▶ Selected excerpt:
=== Begin Enclosure ===

Three-time James Beard Award winner Alfred Portale is culinary director of both locations. In Las Vegas, daily operations will be overseen by Las Vegas native executive chef Michael Rubinstein, formerly of Momofuku.

The cocktail program is overseen by Mariena Mercer Boarini, Master Mixologist for Wynn Resorts and a 2026 James Beard Award semifinalist. She described the program as "rooted in Italian culture—celebrating food, drink, conversation and connection;" she described her intent to be "invigorating, refined and captivating." The focus is on classics, interpreted through ingredients with Italian influences.

In New York City, the restaurant is helmed by Executive Chef Chris Eby. The beverage program, led by Bond Hospitality's Beverage Director Adam Baca, blends Italian inspiration with the "vibrant energy of New York City, featuring imaginative cocktails and non-alcoholic options."

== Reception ==
Vogue noted both the cuisine and location made the original NYC location "are reasons enough to visit Sartiano's. But, no doubt, a magnetic draw will also be the crowd… Sartiano's is a worthy steward of The Mercer—and SoHo's—stylish reputation."

The Las Vegas Review Journal called the Wynn location "one of the biggest openings" in the city and described the flank steak as "expertly butchered, tender but never flabby, richly flavored without too much fat, the seasoning so adroit it seems almost an inherent quality of the meat itself, not an external enhancement."

=== End Enclosure ===

[Records from a data collection]
=== Begin Enclosure ===

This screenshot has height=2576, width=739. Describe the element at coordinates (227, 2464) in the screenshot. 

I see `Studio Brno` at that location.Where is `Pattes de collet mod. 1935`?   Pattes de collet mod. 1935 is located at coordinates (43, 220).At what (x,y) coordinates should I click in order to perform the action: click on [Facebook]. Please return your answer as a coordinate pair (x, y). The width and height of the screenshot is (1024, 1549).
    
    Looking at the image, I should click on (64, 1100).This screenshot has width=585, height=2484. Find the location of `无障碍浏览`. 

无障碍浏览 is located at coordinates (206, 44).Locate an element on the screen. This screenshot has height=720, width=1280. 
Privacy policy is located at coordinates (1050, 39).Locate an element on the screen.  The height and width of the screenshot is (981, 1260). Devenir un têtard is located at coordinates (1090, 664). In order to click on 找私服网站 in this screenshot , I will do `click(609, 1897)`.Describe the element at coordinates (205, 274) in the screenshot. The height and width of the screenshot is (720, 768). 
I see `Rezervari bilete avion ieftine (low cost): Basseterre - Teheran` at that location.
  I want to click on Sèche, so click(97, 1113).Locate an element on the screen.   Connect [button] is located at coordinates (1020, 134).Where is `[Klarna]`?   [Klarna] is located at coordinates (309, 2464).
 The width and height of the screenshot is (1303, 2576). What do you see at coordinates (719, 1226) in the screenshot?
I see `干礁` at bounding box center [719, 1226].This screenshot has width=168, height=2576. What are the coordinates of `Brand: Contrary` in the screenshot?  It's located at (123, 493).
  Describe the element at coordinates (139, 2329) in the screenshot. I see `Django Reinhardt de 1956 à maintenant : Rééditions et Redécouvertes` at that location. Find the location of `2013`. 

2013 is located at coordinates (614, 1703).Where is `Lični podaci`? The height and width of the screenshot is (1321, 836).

=== End Enclosure ===

▶ Aim of the task: Edit the part of the Sartiano's text starting at "The cocktail program" and ending at "with Italian influences.", changing "classics" to "timeless drinks".

▶ Written answer:
The cocktail program is overseen by Mariena Mercer Boarini, Master Mixologist for Wynn Resorts and a 2026 James Beard Award semifinalist. She described the program as "rooted in Italian culture—celebrating food, drink, conversation and connection;" she described her intent to be "invigorating, refined and captivating." The focus is on timeless drinks, interpreted through ingredients with Italian influences.